Merkel hätte vielleicht eine Chance gehabt, wenn sie mit etwas mehr Optimismus und der Bereitschaft zur Kommunikation mit den Bürgern aufgetreten wäre. Ihre Strategie aber war eine andere. Der alte Feind an der Pandemie-Front sei quasi der Feind von gestern. Nun habe man es mit einem neuen und wesentlich gefährlicheren Gegner zu tun, der eben auch ein ganz neues Instrumentarium zur Abwehr erfordere. Damit ersparte sie Frau Will auch noch die eigentlich auf der Hand liegende Frage, die diese sowieso nicht gestellt hätte, ob man so etwas wie die „Oster-Ruhe“ überhaupt verkünden könne, wenn sie nicht ausreichend durchdacht war.
Nach dem gestrigen Abend könnte man meinen, die Kanzlerin bereite bereits den Schlussakkord ihrer Amtszeit vor. Ich, Merkel, habe nach bestem Wissen und Gewissen gehandelt, nur fehlte mir die ausreichende Unterstützung – scheint er zu lauten. Und tatsächlich – der Bruch zwischen ihr und den Kurfürsten der Länder wurde gestern offenkundig.
Gegen Ende zählte Will, mehr als Mitglied im Team Lauterbach denn als Journalistin, nüchtern und kalt ein Versagen nach dem anderen in der Corona-Politik auf und schloß mit der Frage, wie die Kanzlerin denn zu der Tatsache stehe, dass für die Union das sicher geglaubte Kanzleramt im Ergebnis der Bundestagswahlen verloren gehen könne. Merkel bereitete daraufhin den Wahlkämpfern ihrer Partei ein besonders bekömmliches Osterei. Niemand habe einen gegebenen Anspruch auf dieses Amt und auch die anderen Parteien meldeten zu Recht Ansprüche an.
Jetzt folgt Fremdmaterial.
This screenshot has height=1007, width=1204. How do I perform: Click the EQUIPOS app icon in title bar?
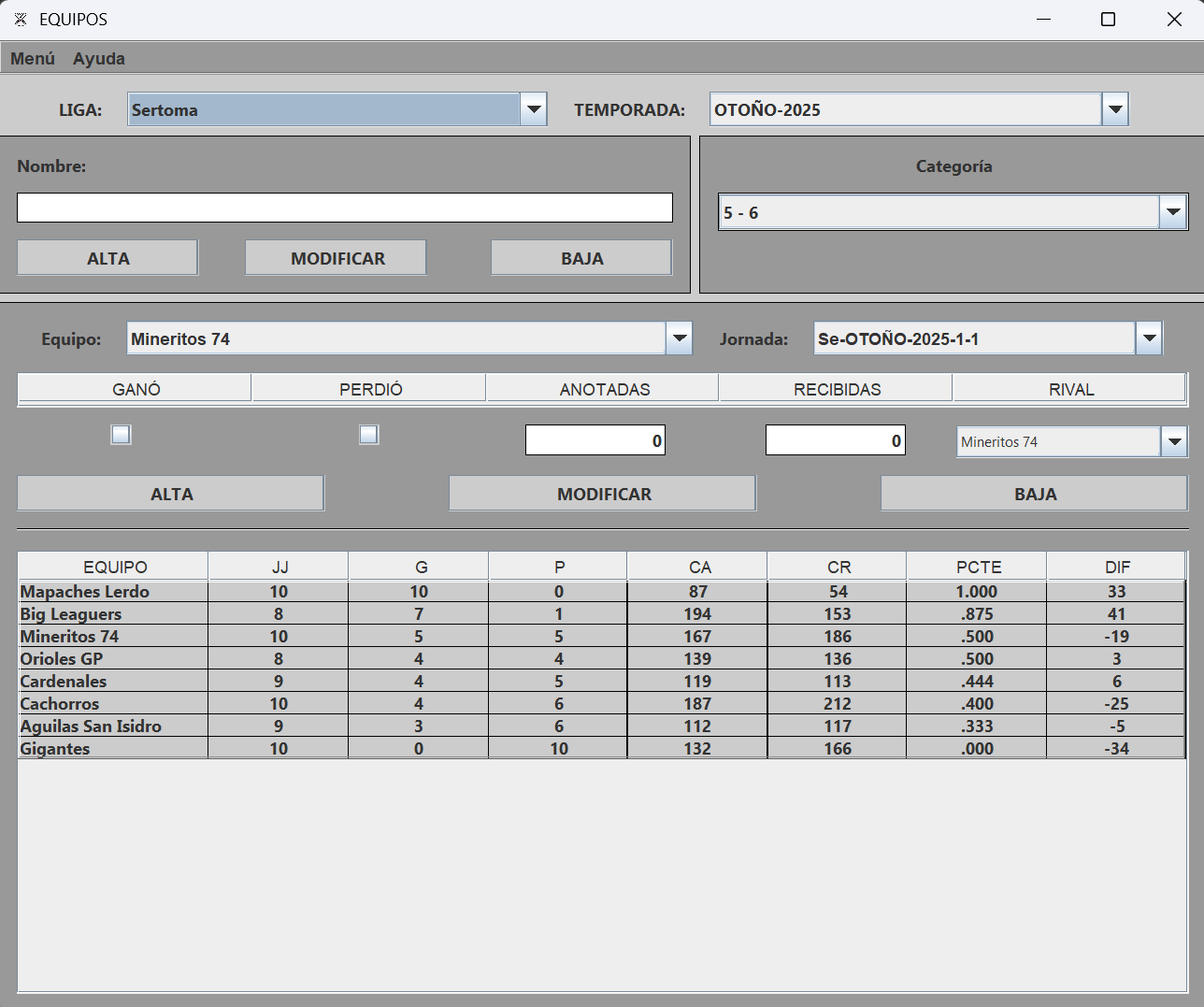21,20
Hat nur noch gefehlt, dass sie gleich Frau Baerbock von den Grünen als ihre Nachfolgerin empfohlen hätte, denn dann könnte sie wirklich sicher sein, dass ihre Lockdown-Orgie bei Corona in ihrem Sinne auch als Lockdown-Orgie beim Klima fortgesetzt wird. Die Wahlstrategen von CDU und CSU werden sich sehr viel einfallen lassen müssen. Wenn das nach Merkel bei Will noch geht.